Decider - By Dick Francis Page 0,3

you know them personally?’ I asked, and they both nodded gloomily. ‘Like that, is it?’ I asked. ‘Well, I’m sorry, but they’ll have to sort it out themselves.’

The young fair-haired woman strolled out of the kitchen with a glass in one hand and a feeding bottle of milk in the other. She nodded vaguely in our direction and went up the staircase and into the room where the boy had taken the baby. My visitors watched in silence.

A brown-haired boy rode a bicycle up the passage from the front door and made a controlled circuit of the room, slowing slightly as he passed behind me and saying, ‘Yeah, yeah, you told me not to,’ before returning along the passage towards the outside world. The bicycle was scarlet, the clothes purple and pink and fluorescent green. The very air seemed to quiver with vibrant colour, settling back to quiet slate when he’d gone.

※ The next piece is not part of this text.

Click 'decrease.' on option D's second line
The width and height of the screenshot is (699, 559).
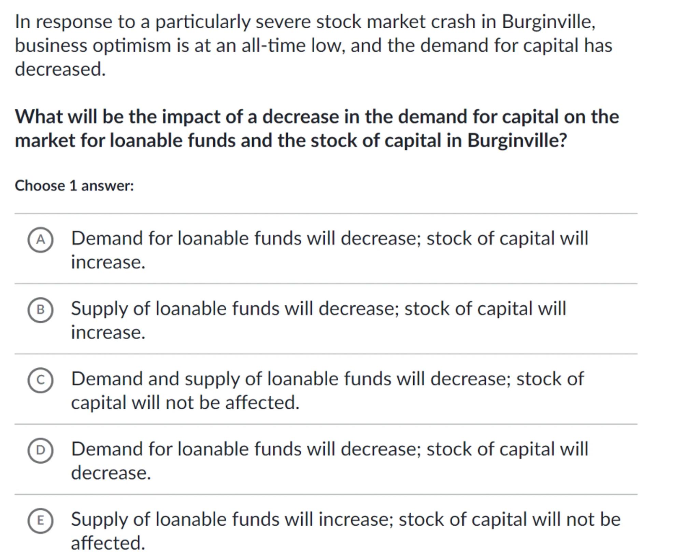point(111,473)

Tactfully, no one said anything about obedience or keeping children in order.

I offered the visitors a drink but they had nothing to celebrate and murmured about the length of the drive home. I went with them into the softening sunlight and proffered polite apologies for their non-success. They nodded unhappily. I walked across with them to their car.

The three pirate-ambushers had de-materialised from the oak. The scarlet bicycle flashed in the distance. My visitors looked back at the long dark bulk of the barn, and Roger finally came out with a question.

‘What an interesting house,’ he said civilly. ‘How did you find it?’

‘I built it. The interior, that is. Not the barn itself, of course. That’s old. A listed building. I had to negotiate to be allowed windows.’

They looked at the neat dark oblongs of glass set unobtrusively into the timber cladding, the only outward indication of the dwelling within.

‘You had a good architect,’ Roger commented.

‘Thank you.’

‘That’s another thing the Strattons are fighting over. Some of them want to tear down the stands and rebuild, and they’ve engaged an architect to draw up plans.’

His voice was thick with disgust.

I said curiously, ‘Surely new stands would be a good thing? Crowd comfort, and all that?’

‘Of course, new stands would be good!’ Irritation finally swamped him. ‘I implored the old man for years to rebuild. He always said, yes, one day, one day, but he never meant to, not in his lifetime, and now his son Conrad, the new Lord Stratton, he’s invited this dreadful man to design new stands, and he’s been striding about the place telling me we need this and we need that, and it’s all rubbish. He’s never designed stands of any sort before and he knows bugger all about racing.’

His genuine indignation interested me a lot more than a fight about shares.

‘Building the wrong stands would bankrupt everybody,’ I said thoughtfully.

Roger nodded. ‘They’ll have to borrow the money, and racing people are fickle. The punters stay away if you don’t get the bars right, and if the owners and trainers aren’t pampered and comfortable, the buggers will run their horses somewhere else. This lunatic of an architect looked totally blank when I asked him what he thought the crowds did between races. Look at the horses, he said. I ask you! And if it’s raining? Shelter and booze, I told him, that’s what brings in the customers. He told me I was old fashioned. And Stratton Park will get a horrendously expensive white elephant that the public will shun. And, like you said, the place will go bust.’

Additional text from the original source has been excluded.